R: Absolutely. Do you maintain overall control over the percussive side of things then, or do Dale and Coady kind of sort that out between themselves?
B: Well, being the guy who writes most of the material I have very distinct ideas about how most of it should work, but that doesn’t necessarily mean that that is how it will end up. I usually have an idea for the song as a songwriter, and often if someone has written a song you should probably listen to their original vision of it, and then elaborate on that. That’s usually the case; I’ve usually thought about the song in terms of the whole band, you know? I’ve thought of it in terms of how the drums will fit with the vocals, the guitar will fit with the vocals, where the vocals should go... All those things before those guys ever hear it. Normally I’ll come in and tell them... Something that Dale is really good at is interpreting me saying ‘well, what I was thinking of drum-wise on this was, pretend like, Ginger Baker was playing with the guys from Gang Of Four, what that would sound like?’ He’s really good at interpreting that kind of thing: ‘A cross between the Allman Brothers and Devo, what would that drummer do?’And then see if you can do it without any crash cymbals, or without using your snare drum. He’s good at imagining those kinds of things, so one I’ve set that in motion we just take it from there.

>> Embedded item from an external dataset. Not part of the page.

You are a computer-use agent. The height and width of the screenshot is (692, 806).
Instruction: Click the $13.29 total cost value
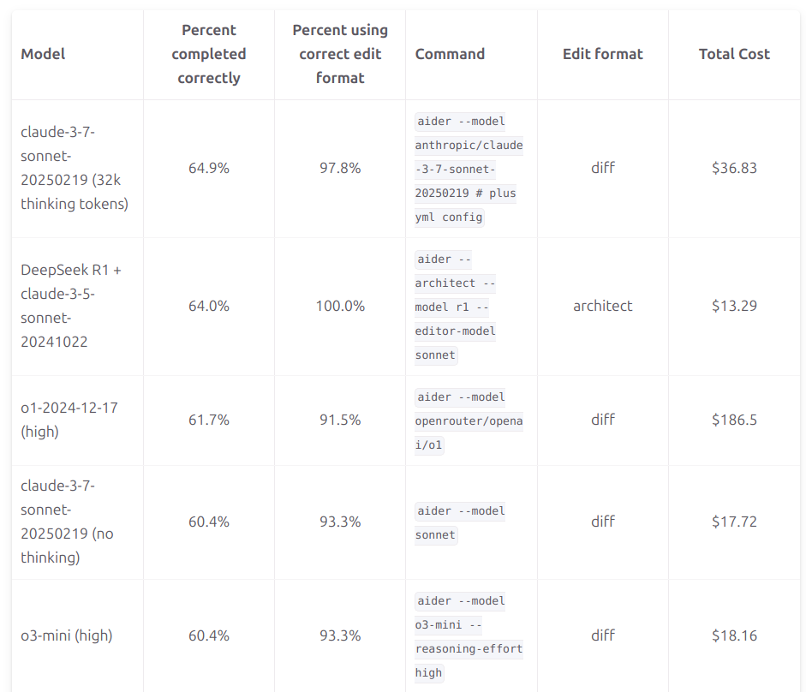(x=734, y=306)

R: Do you think that living in LA has affected the way that you write at all?
B: I don’t know... I like living here, I’m in a better frame of mind. By and large I don’t know how much difference it makes. I could write songs anywhere; could, I don’t know if I would, but I’m never moving from LA, I love it here. No way. Where are you at?
R: I live in a town just outside of Brighton, south east UK.
B: Ah yeah, the city that Queen made famous. There’s a band that we all really like, we’re still waiting for the modern day equivalent.
R: Yeah...do you tend to listen to a lot of upcoming artists these days, or more bands that you know personally, that you’ve been following for a long time? Whatever comes onto your radar?
B: It depends, you know. I’m not opposed to anything, I like old and new, and I think that there is probably about the same percentage of good bands in any era. Which means very few... a few, but not too many. That’s all OK, I don’t mind that, you have to go out and find them. I’m sure that there were bands in the past that I missed and I’m sure that there are bands now that I’m missing, but if there’s a new thing that’s really good, I want to know about it. It doesn’t happen very often, but it didn’t happen very often back then either. I’m pretty picky, and I really appreciate bands with ideas, that have really good ideas for songs, or have some sense about them, that you can tell that they’re somehow clever, or something. I don’t care about genres. It always intrigues me when I hear people say ‘I only listen to heavy metal’ or ‘I only like country music’, I think that that’s absurd. How could you only be interested in one thing? ‘I only like one kind of music,’... that’s nuts.
R: Closed minded.
B: I don’t think that people intentionally do it, they probably consider themselves as relatively open minded. I don’t know. I’ve always considered us severely individual... I don’t want to be part of any gang, some group mentality musically, or any of that shit. It’s of no interest. We have no brother bands, and we’re not part of any scene. And we don’t want to be. I’m too much of a Groucho Marxist, meaning I don’t want to be a member of any group that would have me as a member, no thanks. And if we are lumped into those kinds of categories then we do what we can to get out of them. Familiarity breeds contempt. The thing that I find funny about that kind of stuff is that people, who obviously have some problem with us to begin with, think that they know all about us. I’ve always loved that kind of stuff, ‘what we always do.’ I’m still trying to figure out that stuff, what it is that we always do. I don’t have a clue.
R: Back on the writing and recording front... Some musicians talk about writing as if it’s something that they’re compelled to do, that they genuinely do write all of the time. Is that something that you find, as you’re very prolific as a band, and as a songwriter?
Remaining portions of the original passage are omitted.